May I have the courage today
To live the life that I would love,
To postpone my dream no longer
But do at last what I came here for
And waste my heart on fears no more.



Bali, steeped in ritual, alive equally to the seen and the unseen, demands offerings.

I came here to ‘break the dead shell of yesterdays’. I had no idea what lay ahead for me but I wanted a life that I would love and I had a shadowy dream of what that might look like.

I noticed the offerings first. How quaint, I thought. How pretty. Weeks later in a small village I saw others that were not lovely. They held dark, partially burned objects. Women in trance danced beside them, swaying, eyes closed. An involuntary shudder rippled head to toe. In an instant it was clear that I was living on the face of things, lost in the romance of paradise while another reality roiled and churned just out of sight.

It’s that Bali I’ve grown to love. I’m still smitten with the enchantments of her beautiful face, but I’m no longer naive. The Balinese devote hours every day making prayers and offerings to spirits both dark and benign. This, they believe, maintains balance between the worlds. Since they operate in both realms simultaneously, that balance is essential. Unlike Western consciousness grounded in the seen, Bali-mind is equally at home with the physical earth and the spirits at play here.

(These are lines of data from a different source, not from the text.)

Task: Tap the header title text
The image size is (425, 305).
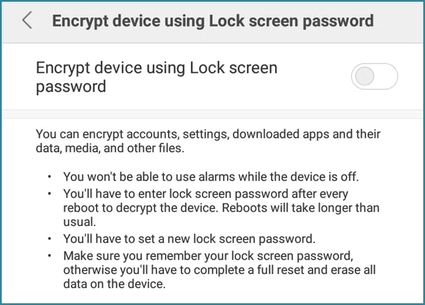Action: tap(212, 21)
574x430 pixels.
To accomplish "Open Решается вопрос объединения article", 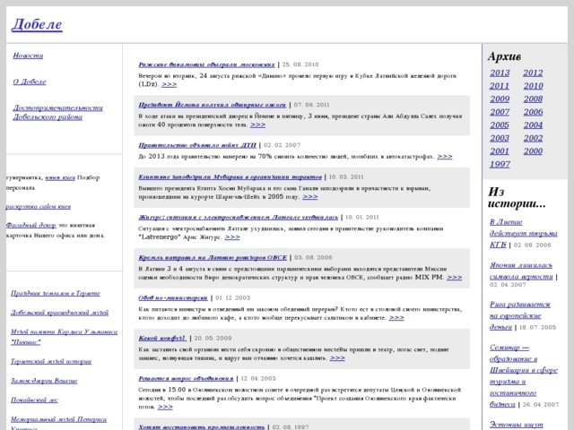I will (187, 379).
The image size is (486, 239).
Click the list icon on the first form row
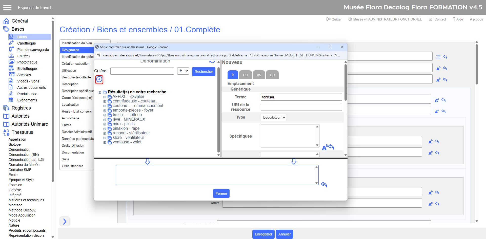(x=438, y=57)
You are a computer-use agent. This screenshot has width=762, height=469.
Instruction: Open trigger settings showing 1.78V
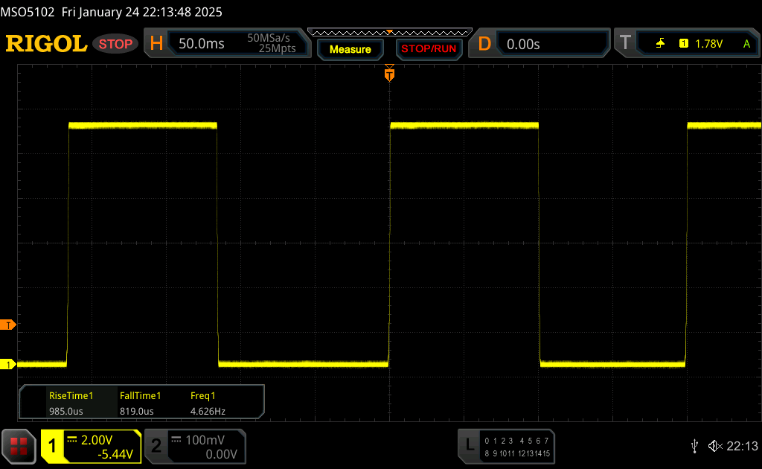point(699,44)
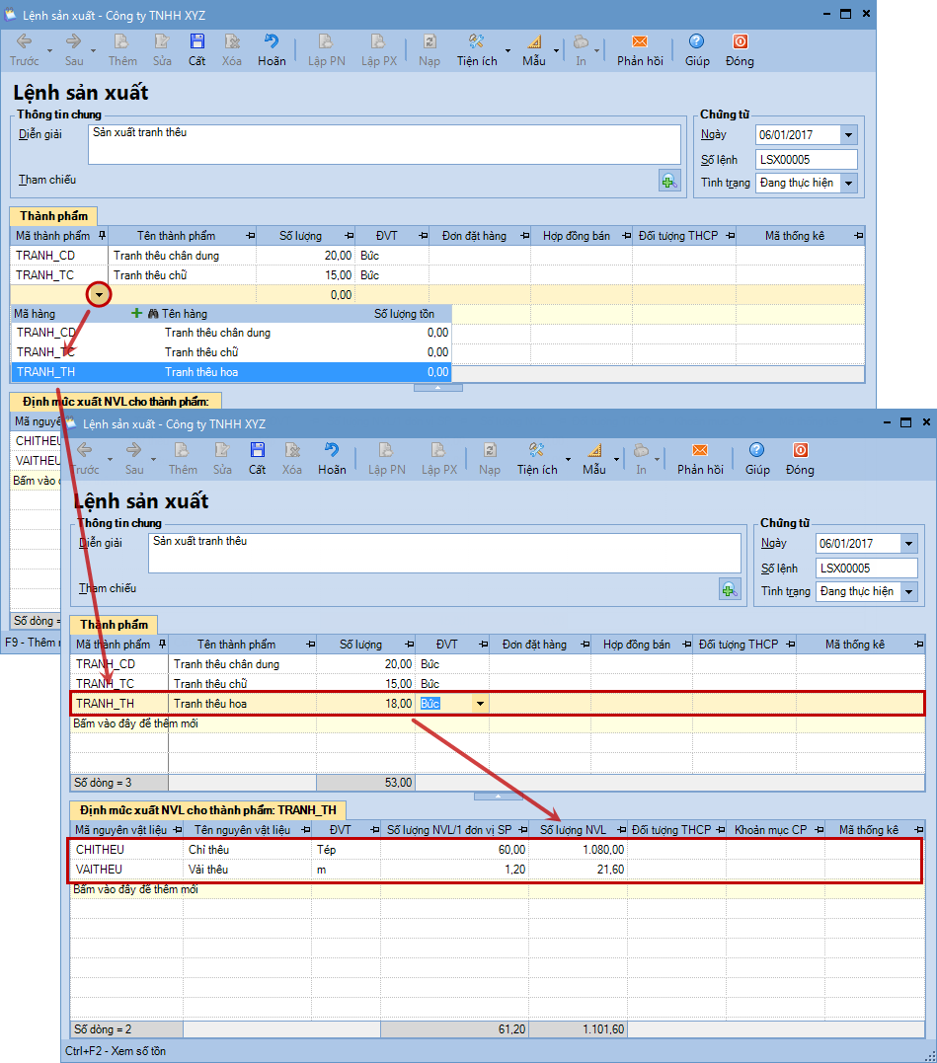The image size is (937, 1063).
Task: Expand the Tình trạng dropdown in the back window
Action: pos(848,183)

I’ve been ‘disturbed and changed’ by the tremendous power of this island. People ask me, Do you believe all that? And I answer, How can I not? I’ve experienced her transforming fire first hand and I’ve watched as others fall prey to her spell. A friend commented recently that Bali is a karmic accelerator. That’s a piece of it, but it’s much more. If you stay any length of time you’ll see. Bali intensifies character good or bad, manifests intention, spawns creativity, and rearranges beliefs. If you merge with her flow she’ll nurture you. But if you cross her, beware. You’ve no idea what demons you’ve summoned!





A Dark River

Approaching Bali, proceed with caution.

I have christened Bali the island of transformation because that’s what happens here. Like it or not, want it or not, expect it or not, it happens. Some of us come knowing, seeking that paradigm shift in our reality. We’re hungry for the energies that pass to and fro and swirl around us in this magical place. We embrace the spirituality, so different from anything we’ve known, with deep longing for the flavor of truth. But it isn’t the holy men, spectres in white, chanting, praying, and sprinkling supplicants with purifying water. And it isn’t the wild parade of ogoh-ogoh’s careening through the streets the day before Nyepi. It is far more subtle than that.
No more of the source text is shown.